The U.S. Cybersecurity and Infrastructure Security Agency (CISA) added it to its Known Exploited Vulnerabilities Catalog, advising users to apply the latest Chrome update no later than June 5, 2025.
Timeline of Discovery and Response
- May 5, 2025: Security researcher Vsevolod Kokorin (@slonser_) reported the vulnerability.
- May 14, 2025: Google released a patch.
- May 16, 2025: CERT-In issued its official advisory.
Potential Impact on Other Chromium-Based Browsers
Although the advisory centers on Google Chrome, other browsers built on the Chromium engine—such as Microsoft Edge, Brave, Opera, and Vivaldi—could also be affected. Users of these browsers are advised to ensure they are running the most recent versions to reduce risk.
Post-Update Recommendations
Users are reminded that simply downloading the update is not sufficient. A browser restart is required for the security patches to take full effect. Without this step, systems may remain exposed despite appearing up to date.
Cybersecurity Practices
CERT-In also recommends general best practices to enhance digital safety:
- Avoid clicking on suspicious links or downloading content from untrusted sources.
- Ensure that all operating systems and software are kept up to date.
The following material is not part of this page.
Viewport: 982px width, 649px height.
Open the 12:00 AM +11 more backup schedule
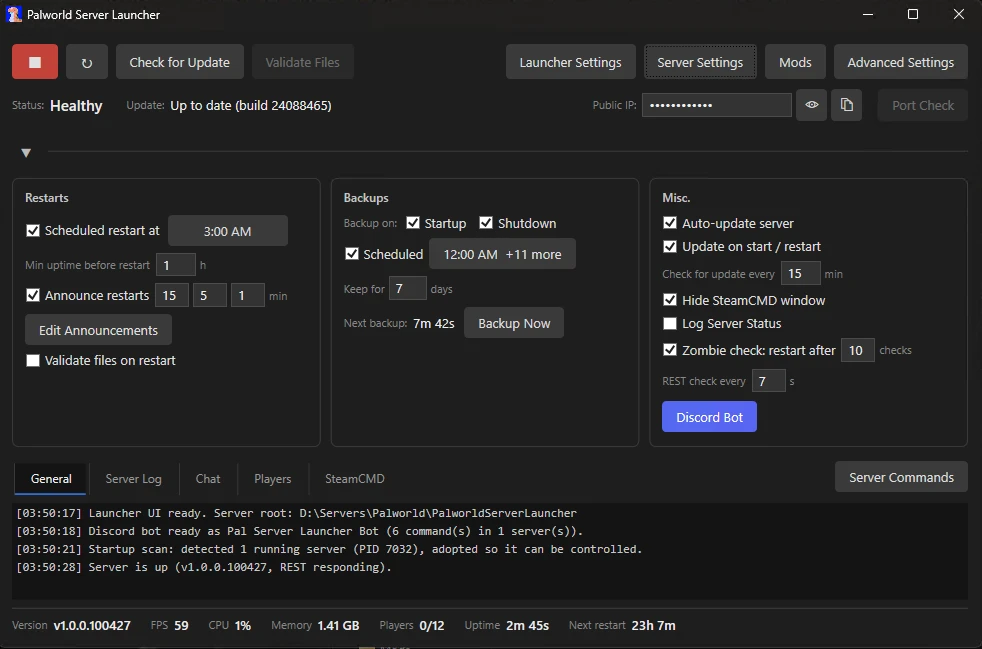pos(502,254)
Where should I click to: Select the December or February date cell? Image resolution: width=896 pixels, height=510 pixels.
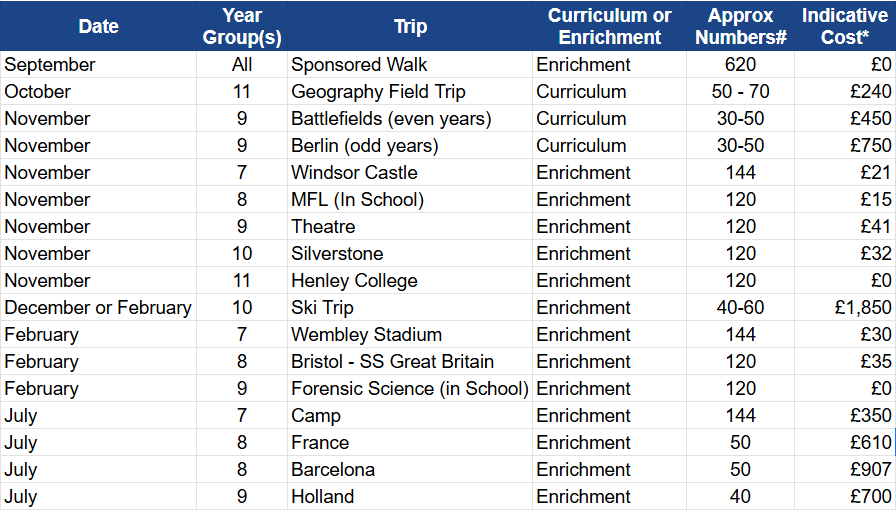(98, 308)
- Use reputable antivirus and anti-malware programs.
- Perform regular data backups to safeguard against data loss in the event of a breach.
Focus on Desktop Versions
This advisory specifically targets desktop versions of Chrome. While mobile platforms such as iOS and Android are not directly referenced in this patch, previous advisories have noted that mobile versions can also be affected by certain Chrome-related vulnerabilities.
As a precaution, users on all platforms are advised to stay informed and cautious.